A close look
at the hands of a clock
By MUNGAI KIHANYA
The Sunday Nation
Nairobi,
03 November 2013
In Kenya, the term overlap means the
act of overtaking a long queue of traffic. I don’t know how this
terminology came about but it is technically inappropriate. There is no
lap on the road so one car cannot overlap another! Perhaps a more apt
description for the action would be “queue-jumping”.
Nevertheless, Lillian
Otieno has been wondering about another overlapping process. She writes:
“…the digital revolution will soon kill the traditional clock before I
can get an answer to a question that has nagged me for many years. You
know the way the hands move at different speeds, if we start at 12:00
o’clock, at what times will the minute had overlap the hour hand?”
Lillian, I cannot
understand why anyone would be wondering about the overtaking process of
the hands of a clock, but all the same I shall try to explain how you
can evaluate it. Obviously the two hands move at different speeds, but
how do we express those speeds?
I think the least
confusing way is to use the number of degrees covered per minute. Thus
the minute hand completes one cycle or 360O in 60 minutes;
therefore its speed is 6O per minute. The hour hand does 360O
in 12 hours or 720 minutes. Its speed comes to 0.5O per
minute.
Now at 1:00 o’clock,
the minute hand is on 12 and the hour hand at 1. Thus the latter is 30O
ahead of the former. The question then comes down to this: how long will
it take the fast hand to catch up with the slow one?
The “distance”
(number of degrees) that each hand covers is simply the speed (degrees
per minute) multiplied by the time taken (in minutes). But we must bear
in mind that the minute hand is starting this race 30O ahead.
At the point of overlapping, the two hands will be the same “distance”
from the 12 o’clock mark.
Therefore, we may
form a mathematical equation with the two “distances” on either side.
The only unknown quantity in that equation is the time.

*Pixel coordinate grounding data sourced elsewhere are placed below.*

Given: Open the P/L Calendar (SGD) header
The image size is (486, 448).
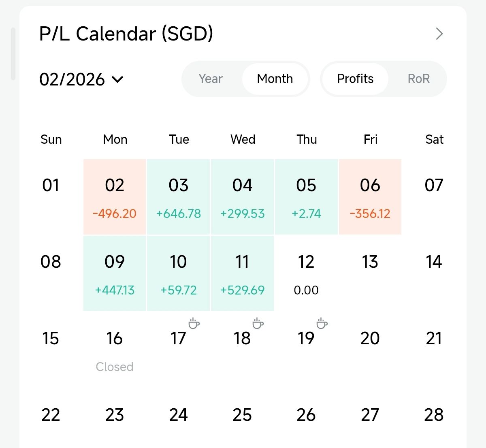Looking at the screenshot, I should coord(126,34).
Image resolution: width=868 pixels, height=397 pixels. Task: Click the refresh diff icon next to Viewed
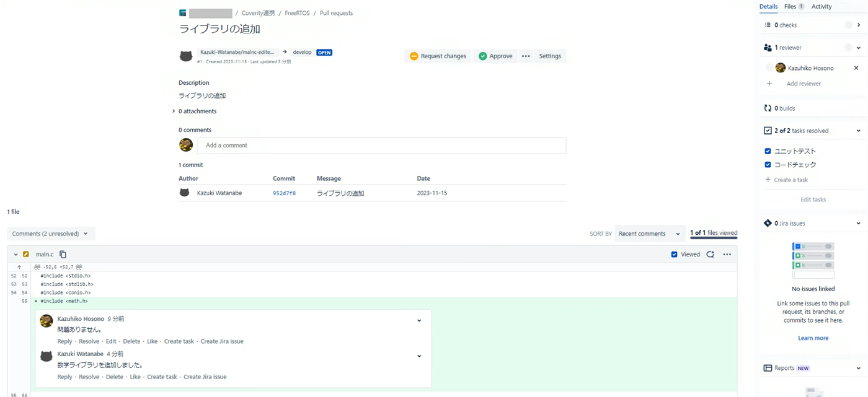[711, 255]
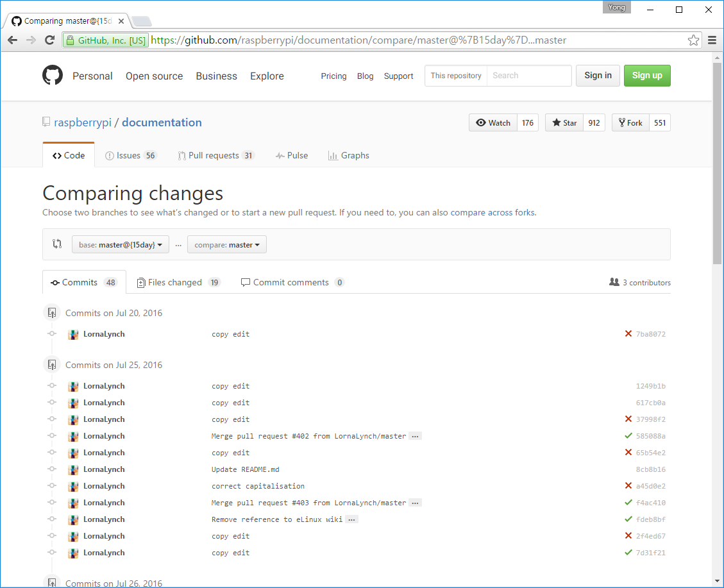Go back using the browser arrow
Viewport: 724px width, 588px height.
coord(13,40)
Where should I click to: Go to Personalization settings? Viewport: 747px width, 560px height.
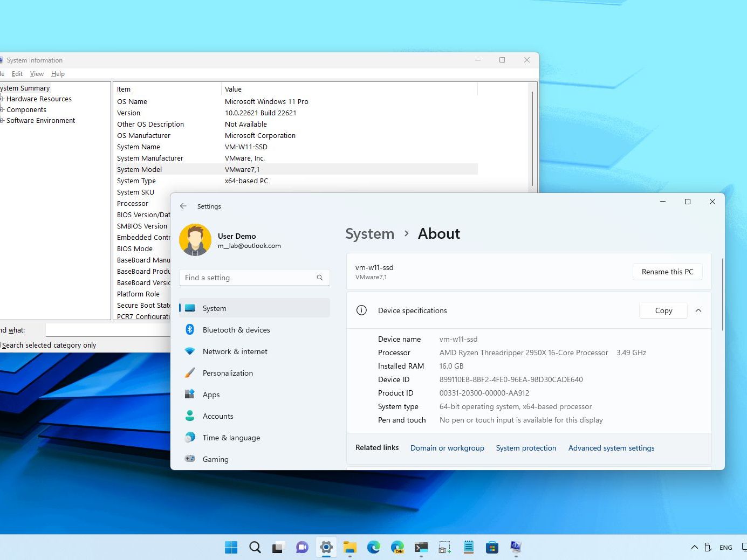[x=227, y=373]
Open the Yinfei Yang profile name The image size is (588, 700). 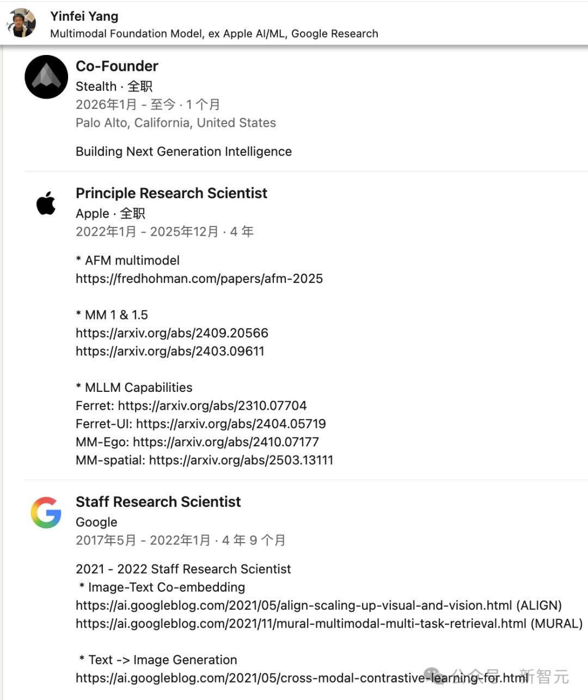[84, 16]
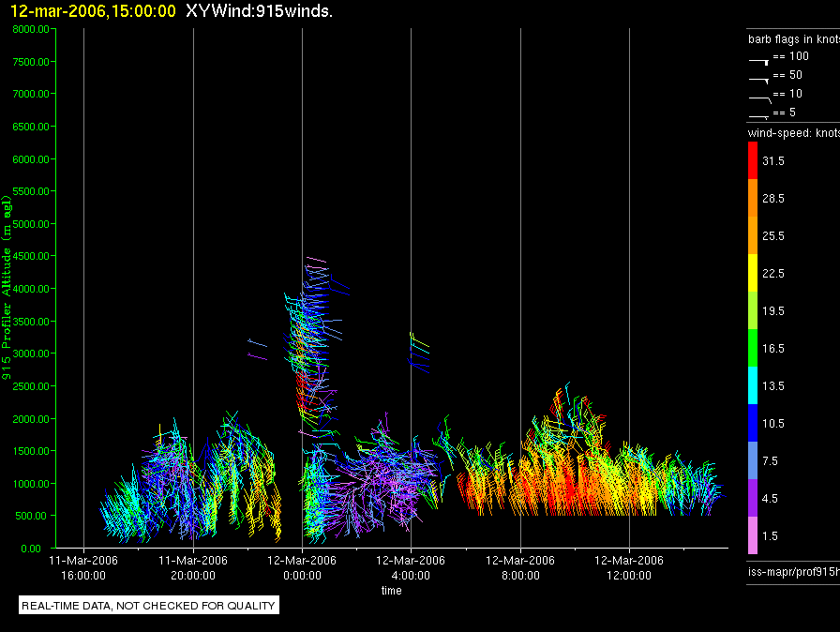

And the
calculation yields that it takes 5.4545 minutes for the overlapping to
occur thus it happens at 1:05:27 o’clock
Obviously, at 2:00
o’clock, the hour hand is now 60O ahead, thus the minute hand
will need twice as much time to catch up; thus the second overlap will
happen after 10.0909 minutes, that is, at 2:10:55 o’clock. Subsequent
overlaps can be calculated the same way.
**************
There is a total solar eclipse expected this
afternoon. The event will be observable in countries lying along the
central belt of Arica.
In
Kenya, the total eclipse will pass through the
northwestern corner, running over Lake Turkana late in the afternoon – just before sunset.
But the rest of Kenyans will only have a partial eclipse. Viewed from Nairobi, the moon will
block about 75 per cent of the Sun thereby creating a crescent.
Whatever you do, do
not look at this spectacle with naked eyes – you might go blind!